Intolleranze Alimentari: Quali Analisi del Sangue Effettuare

Per intolleranze alimentari s’intendono tutte quelle reazioni avverse dell’organismo provocate dall’ingestione di determinati alimenti. Le intolleranze alimentari sono reazioni al cibo che si presentano in caso di difficoltà dell’organismo nel metabolizzare un dato alimento o un suo componente. Si manifestano quando il corpo non riesce a digerire correttamente un alimento o un suo componente.

Le cause delle intolleranze alimentari non sono note in modo esaustivo. Fra le varie ipotesi vi sono la predisposizione genetica e familiare, infezioni intestinali, problemi durante lo svezzamento, la mancanza di specifici enzimi digestivi.

Le Intolleranze Alimentari rappresentano una parte importante delle reazioni avverse del nostro organismo agli alimenti e possono causare sintomatologie croniche di difficile diagnosi.

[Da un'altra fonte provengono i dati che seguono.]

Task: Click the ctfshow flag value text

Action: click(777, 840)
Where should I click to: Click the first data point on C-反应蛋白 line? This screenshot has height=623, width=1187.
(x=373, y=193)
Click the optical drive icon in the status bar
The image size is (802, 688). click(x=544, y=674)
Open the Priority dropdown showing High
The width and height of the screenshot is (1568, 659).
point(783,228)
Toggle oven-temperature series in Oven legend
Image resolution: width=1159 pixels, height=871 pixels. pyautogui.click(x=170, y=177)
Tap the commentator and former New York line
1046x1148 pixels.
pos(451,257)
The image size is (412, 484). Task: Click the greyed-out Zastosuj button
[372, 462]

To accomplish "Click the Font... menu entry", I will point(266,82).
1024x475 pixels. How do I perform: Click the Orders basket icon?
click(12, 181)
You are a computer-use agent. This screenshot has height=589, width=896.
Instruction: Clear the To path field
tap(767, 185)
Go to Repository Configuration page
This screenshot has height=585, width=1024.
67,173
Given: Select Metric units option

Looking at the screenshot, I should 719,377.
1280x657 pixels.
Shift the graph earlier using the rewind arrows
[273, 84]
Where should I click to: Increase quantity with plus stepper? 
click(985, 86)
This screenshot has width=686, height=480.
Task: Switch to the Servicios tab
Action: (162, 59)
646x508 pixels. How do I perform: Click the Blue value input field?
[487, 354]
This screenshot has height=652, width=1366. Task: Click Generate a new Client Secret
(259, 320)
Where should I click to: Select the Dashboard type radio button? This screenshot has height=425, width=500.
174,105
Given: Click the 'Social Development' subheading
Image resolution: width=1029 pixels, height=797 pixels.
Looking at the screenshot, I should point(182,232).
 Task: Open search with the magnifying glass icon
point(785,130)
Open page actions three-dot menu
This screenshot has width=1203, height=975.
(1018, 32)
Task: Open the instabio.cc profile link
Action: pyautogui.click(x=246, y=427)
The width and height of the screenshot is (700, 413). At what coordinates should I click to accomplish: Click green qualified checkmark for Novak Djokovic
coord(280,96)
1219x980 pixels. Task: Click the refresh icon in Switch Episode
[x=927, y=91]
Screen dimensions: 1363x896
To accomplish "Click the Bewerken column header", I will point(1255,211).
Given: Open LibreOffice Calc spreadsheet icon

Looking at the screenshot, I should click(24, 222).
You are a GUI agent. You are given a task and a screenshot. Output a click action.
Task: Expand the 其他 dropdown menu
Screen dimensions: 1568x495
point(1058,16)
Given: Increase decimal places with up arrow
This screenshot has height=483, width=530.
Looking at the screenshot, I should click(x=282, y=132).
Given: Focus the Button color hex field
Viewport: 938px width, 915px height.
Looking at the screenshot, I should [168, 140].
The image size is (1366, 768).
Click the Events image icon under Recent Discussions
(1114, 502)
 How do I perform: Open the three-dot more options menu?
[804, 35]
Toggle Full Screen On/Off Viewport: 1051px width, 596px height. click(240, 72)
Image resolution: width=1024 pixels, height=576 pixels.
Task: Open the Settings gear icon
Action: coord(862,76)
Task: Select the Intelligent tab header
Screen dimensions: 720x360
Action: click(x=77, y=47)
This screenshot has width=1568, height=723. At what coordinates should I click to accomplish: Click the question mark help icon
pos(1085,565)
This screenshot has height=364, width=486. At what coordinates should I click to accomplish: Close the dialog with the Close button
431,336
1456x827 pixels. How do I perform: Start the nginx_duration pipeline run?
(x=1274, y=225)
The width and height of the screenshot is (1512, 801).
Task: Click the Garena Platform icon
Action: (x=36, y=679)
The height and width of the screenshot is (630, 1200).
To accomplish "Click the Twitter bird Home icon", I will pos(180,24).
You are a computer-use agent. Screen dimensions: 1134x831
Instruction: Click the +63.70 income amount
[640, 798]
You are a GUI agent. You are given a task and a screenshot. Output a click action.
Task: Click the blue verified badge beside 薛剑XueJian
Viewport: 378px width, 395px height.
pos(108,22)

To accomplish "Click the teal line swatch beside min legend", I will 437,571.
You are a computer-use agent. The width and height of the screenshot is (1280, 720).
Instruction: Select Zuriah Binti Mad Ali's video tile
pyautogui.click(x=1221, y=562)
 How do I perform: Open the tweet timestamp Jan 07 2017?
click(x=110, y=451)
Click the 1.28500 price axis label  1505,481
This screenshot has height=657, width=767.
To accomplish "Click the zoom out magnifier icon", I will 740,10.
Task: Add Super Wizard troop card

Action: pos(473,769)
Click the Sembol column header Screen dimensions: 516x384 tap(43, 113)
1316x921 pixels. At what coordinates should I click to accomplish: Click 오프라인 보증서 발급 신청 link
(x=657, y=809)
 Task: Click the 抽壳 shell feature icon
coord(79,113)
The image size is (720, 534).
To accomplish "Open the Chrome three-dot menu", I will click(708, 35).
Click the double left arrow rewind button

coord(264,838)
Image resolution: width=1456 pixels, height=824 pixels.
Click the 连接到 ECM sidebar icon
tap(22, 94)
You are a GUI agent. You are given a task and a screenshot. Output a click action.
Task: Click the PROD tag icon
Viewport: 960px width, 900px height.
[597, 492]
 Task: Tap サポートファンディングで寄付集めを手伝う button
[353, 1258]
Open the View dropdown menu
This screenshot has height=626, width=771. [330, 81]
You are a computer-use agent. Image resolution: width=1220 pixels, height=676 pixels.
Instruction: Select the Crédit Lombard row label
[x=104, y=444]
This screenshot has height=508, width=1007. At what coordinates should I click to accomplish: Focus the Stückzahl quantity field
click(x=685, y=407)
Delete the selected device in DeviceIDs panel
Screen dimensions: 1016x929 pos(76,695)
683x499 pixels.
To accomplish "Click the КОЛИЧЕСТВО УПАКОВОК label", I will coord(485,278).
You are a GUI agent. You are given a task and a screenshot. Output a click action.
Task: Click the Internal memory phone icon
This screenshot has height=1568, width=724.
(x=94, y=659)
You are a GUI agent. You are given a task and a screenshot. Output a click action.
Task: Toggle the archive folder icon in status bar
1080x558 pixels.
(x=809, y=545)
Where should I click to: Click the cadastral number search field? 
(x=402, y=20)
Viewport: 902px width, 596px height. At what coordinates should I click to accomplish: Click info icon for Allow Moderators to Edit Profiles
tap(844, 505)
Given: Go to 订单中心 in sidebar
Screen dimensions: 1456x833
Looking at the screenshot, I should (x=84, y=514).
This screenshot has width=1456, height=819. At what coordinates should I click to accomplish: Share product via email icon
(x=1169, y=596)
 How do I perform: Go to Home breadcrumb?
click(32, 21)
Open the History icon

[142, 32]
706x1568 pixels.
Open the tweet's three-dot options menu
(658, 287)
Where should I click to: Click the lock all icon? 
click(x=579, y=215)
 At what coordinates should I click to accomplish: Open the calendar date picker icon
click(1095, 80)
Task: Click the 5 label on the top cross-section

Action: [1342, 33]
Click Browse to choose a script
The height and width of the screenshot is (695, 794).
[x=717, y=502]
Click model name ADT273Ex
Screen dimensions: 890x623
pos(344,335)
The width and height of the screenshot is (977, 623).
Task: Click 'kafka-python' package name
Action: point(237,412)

Sintomi delle Intolleranze Alimentari

I sintomi più comuni delle intolleranze verso gli alimenti sono rappresentati da:

  • Stipsi e diarrea
  • Eruzioni cutanee
  • Insonnia
  • Cefalea (mal di testa)
  • Ritenzione idrica (gonfiori diffusi)
  • Irregolarità mestruale
  • Difficoltà digestive
  • Gas intestinale

I disturbi dell’apparato digerente, quali difficoltà digestive, gas intestinale, dolori, stipsi e diarrea, sono i primi a comparire, e successivamente si manifestano i disturbi dell’intero organismo con sintomi cronici di difficile terapia.

Diagnosi delle Intolleranze Alimentari

Per diagnosticare un’intolleranza alimentare esistono dei test specifici che permettono di individuare gli alimenti che l’organismo ha difficoltà a metabolizzare. Prima di affidarsi ad essi, è possibile svolgere una diagnosi di tipo empirico che va per esclusione e che consiste nell’eliminare dalla dieta un alimento sospetto per 2 o 3 settimane.

Nelle tre settimane successive bisognerebbe reintrodurlo nella propria alimentazione. Si tratta tuttavia di un metodo che richiede parecchio tempo e che non è così sicuro. Potrebbe infatti nascondere l’eventuale intolleranza ad altri cibi.

Oggi siamo in grado di diagnosticare l’intolleranza verso gli alimenti semplicemente da un campione di sangue. Questo tipo di test mette a contatto estratti alimentari con i globuli bianchi del nostro sangue, studiando le modificazioni infiammatorie delle cellule al microscopio. Lo scopo è quello di indicare al medico ed al paziente la reazione alterata che può svilupparsi verso i più importanti gruppi di sostanze alimentari.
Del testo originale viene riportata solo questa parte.